Exercise:
Your answer should be the complete set of entries, transcribed exactly.

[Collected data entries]
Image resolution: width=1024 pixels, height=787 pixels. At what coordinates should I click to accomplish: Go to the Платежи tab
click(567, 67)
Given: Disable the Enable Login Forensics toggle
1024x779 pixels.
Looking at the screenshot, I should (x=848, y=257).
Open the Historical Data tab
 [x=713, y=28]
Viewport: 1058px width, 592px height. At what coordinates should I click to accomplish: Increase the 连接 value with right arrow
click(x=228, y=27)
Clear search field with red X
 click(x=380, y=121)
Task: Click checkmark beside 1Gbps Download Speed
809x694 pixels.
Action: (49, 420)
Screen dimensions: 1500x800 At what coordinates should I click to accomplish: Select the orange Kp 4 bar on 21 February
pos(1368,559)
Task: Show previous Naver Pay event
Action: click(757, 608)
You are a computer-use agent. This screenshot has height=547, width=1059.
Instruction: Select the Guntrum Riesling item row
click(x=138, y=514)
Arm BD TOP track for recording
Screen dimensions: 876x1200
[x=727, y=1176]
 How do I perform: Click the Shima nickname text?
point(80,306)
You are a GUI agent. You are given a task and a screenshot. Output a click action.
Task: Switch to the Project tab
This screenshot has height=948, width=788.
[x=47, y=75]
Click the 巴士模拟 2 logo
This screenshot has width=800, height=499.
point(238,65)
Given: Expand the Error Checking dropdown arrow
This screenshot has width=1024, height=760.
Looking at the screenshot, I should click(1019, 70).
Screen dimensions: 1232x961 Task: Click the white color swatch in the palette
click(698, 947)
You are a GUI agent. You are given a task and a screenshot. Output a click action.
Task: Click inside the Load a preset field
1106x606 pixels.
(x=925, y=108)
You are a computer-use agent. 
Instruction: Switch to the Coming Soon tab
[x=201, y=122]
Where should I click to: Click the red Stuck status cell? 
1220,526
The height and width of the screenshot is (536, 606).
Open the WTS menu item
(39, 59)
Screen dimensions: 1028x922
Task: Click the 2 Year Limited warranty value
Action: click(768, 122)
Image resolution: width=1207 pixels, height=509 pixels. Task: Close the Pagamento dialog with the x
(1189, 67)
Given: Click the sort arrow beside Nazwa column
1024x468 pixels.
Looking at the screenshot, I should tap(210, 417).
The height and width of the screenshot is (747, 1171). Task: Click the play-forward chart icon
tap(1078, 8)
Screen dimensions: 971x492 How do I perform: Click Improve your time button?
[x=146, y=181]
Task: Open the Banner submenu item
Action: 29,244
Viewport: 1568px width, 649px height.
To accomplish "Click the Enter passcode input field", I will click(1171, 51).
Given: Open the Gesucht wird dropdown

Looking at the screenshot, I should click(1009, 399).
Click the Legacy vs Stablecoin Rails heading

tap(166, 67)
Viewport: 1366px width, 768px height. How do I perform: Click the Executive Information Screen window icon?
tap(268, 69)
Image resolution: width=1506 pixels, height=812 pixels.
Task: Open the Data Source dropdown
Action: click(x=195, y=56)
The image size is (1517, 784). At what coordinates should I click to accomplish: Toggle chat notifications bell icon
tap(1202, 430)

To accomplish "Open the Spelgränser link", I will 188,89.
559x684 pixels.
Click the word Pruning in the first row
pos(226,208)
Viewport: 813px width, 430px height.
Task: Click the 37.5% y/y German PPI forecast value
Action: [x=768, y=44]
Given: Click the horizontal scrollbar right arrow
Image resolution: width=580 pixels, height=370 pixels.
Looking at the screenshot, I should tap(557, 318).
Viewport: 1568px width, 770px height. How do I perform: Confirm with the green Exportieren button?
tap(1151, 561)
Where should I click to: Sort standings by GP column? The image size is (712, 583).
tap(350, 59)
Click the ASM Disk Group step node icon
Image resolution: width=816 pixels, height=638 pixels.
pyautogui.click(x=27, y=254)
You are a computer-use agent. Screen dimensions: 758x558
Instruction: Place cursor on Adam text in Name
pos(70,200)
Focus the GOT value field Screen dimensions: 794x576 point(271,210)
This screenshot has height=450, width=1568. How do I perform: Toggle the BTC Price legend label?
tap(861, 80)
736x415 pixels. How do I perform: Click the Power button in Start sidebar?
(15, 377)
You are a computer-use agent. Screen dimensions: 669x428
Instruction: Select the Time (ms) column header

Task response:
Image resolution: width=1024 pixels, height=787 pixels. At what coordinates should I click to accomplish: Go to the Платежи tab
click(567, 67)
Given: Disable the Enable Login Forensics toggle
1024x779 pixels.
Looking at the screenshot, I should (x=848, y=257).
Open the Historical Data tab
 [x=713, y=28]
Viewport: 1058px width, 592px height. At what coordinates should I click to accomplish: Increase the 连接 value with right arrow
click(x=228, y=27)
Clear search field with red X
 click(x=380, y=121)
Task: Click checkmark beside 1Gbps Download Speed
809x694 pixels.
Action: (49, 420)
Screen dimensions: 1500x800 At what coordinates should I click to accomplish: Select the orange Kp 4 bar on 21 February
pos(1368,559)
Task: Show previous Naver Pay event
Action: click(757, 608)
You are a computer-use agent. This screenshot has height=547, width=1059.
Instruction: Select the Guntrum Riesling item row
click(x=138, y=514)
Arm BD TOP track for recording
Screen dimensions: 876x1200
[x=727, y=1176]
 How do I perform: Click the Shima nickname text?
point(80,306)
You are a GUI agent. You are given a task and a screenshot. Output a click action.
Task: Switch to the Project tab
This screenshot has height=948, width=788.
[x=47, y=75]
Click the 巴士模拟 2 logo
This screenshot has width=800, height=499.
point(238,65)
Given: Expand the Error Checking dropdown arrow
This screenshot has width=1024, height=760.
Looking at the screenshot, I should click(1019, 70).
Screen dimensions: 1232x961 Task: Click the white color swatch in the palette
click(698, 947)
You are a GUI agent. You are given a task and a screenshot. Output a click action.
Task: Click inside the Load a preset field
1106x606 pixels.
(x=925, y=108)
You are a computer-use agent. 
Instruction: Switch to the Coming Soon tab
[x=201, y=122]
Where should I click to: Click the red Stuck status cell? 
1220,526
The height and width of the screenshot is (536, 606).
Open the WTS menu item
(39, 59)
Screen dimensions: 1028x922
Task: Click the 2 Year Limited warranty value
Action: click(768, 122)
Image resolution: width=1207 pixels, height=509 pixels. Task: Close the Pagamento dialog with the x
(1189, 67)
Given: Click the sort arrow beside Nazwa column
1024x468 pixels.
Looking at the screenshot, I should tap(210, 417).
The height and width of the screenshot is (747, 1171). Task: Click the play-forward chart icon
tap(1078, 8)
Screen dimensions: 971x492 How do I perform: Click Improve your time button?
[x=146, y=181]
Task: Open the Banner submenu item
Action: 29,244
Viewport: 1568px width, 649px height.
To accomplish "Click the Enter passcode input field", I will click(1171, 51).
Given: Open the Gesucht wird dropdown

Looking at the screenshot, I should click(1009, 399).
Click the Legacy vs Stablecoin Rails heading

tap(166, 67)
Viewport: 1366px width, 768px height. How do I perform: Click the Executive Information Screen window icon?
tap(268, 69)
Image resolution: width=1506 pixels, height=812 pixels.
Task: Open the Data Source dropdown
Action: click(x=195, y=56)
The image size is (1517, 784). At what coordinates should I click to accomplish: Toggle chat notifications bell icon
tap(1202, 430)

To accomplish "Open the Spelgränser link", I will 188,89.
559x684 pixels.
Click the word Pruning in the first row
pos(226,208)
Viewport: 813px width, 430px height.
Task: Click the 37.5% y/y German PPI forecast value
Action: [x=768, y=44]
Given: Click the horizontal scrollbar right arrow
Image resolution: width=580 pixels, height=370 pixels.
Looking at the screenshot, I should tap(557, 318).
Viewport: 1568px width, 770px height. How do I perform: Confirm with the green Exportieren button?
tap(1151, 561)
Where should I click to: Sort standings by GP column? The image size is (712, 583).
tap(350, 59)
Click the ASM Disk Group step node icon
Image resolution: width=816 pixels, height=638 pixels.
pyautogui.click(x=27, y=254)
You are a computer-use agent. Screen dimensions: 758x558
Instruction: Place cursor on Adam text in Name
pos(70,200)
Focus the GOT value field Screen dimensions: 794x576 point(271,210)
This screenshot has height=450, width=1568. How do I perform: Toggle the BTC Price legend label?
tap(861, 80)
736x415 pixels. How do I perform: Click the Power button in Start sidebar?
(15, 377)
You are a computer-use agent. Screen dimensions: 669x428
Instruction: Select the Time (ms) column header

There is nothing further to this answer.